### WORK INSTRUCTION
For this task, copy all of the data below exactly and skip the pictures.
(AVAILABLE DATA)
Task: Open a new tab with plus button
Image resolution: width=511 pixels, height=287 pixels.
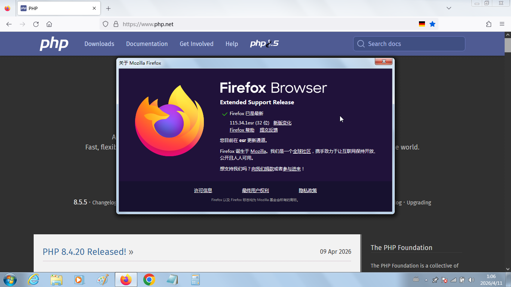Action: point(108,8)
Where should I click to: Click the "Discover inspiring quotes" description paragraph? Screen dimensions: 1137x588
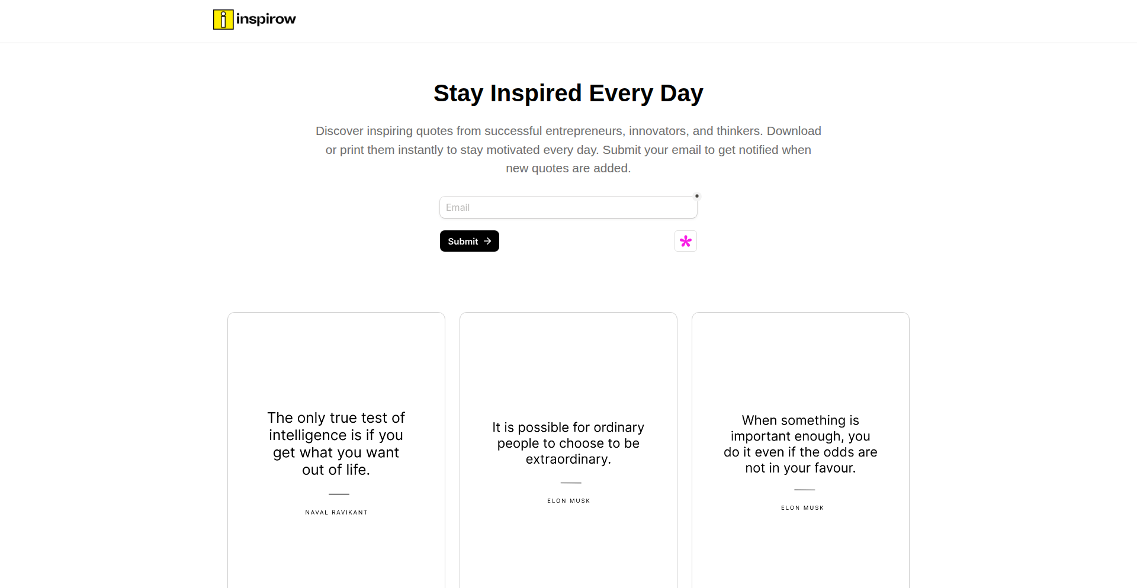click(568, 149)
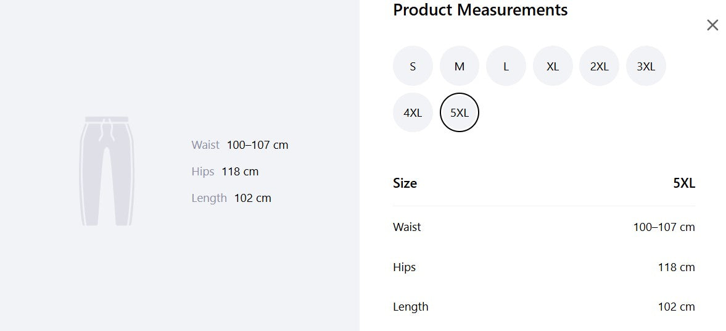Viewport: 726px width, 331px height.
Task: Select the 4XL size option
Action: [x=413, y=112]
(End AVAILABLE DATA)
### WORKED SOLUTION
Task: Open a new tab with plus button
Image resolution: width=511 pixels, height=287 pixels.
Action: point(108,8)
Where should I click to: Click the "Discover inspiring quotes" description paragraph? Screen dimensions: 1137x588
click(568, 149)
Viewport: 726px width, 331px height.
Task: Select the 4XL size option
Action: [x=413, y=112]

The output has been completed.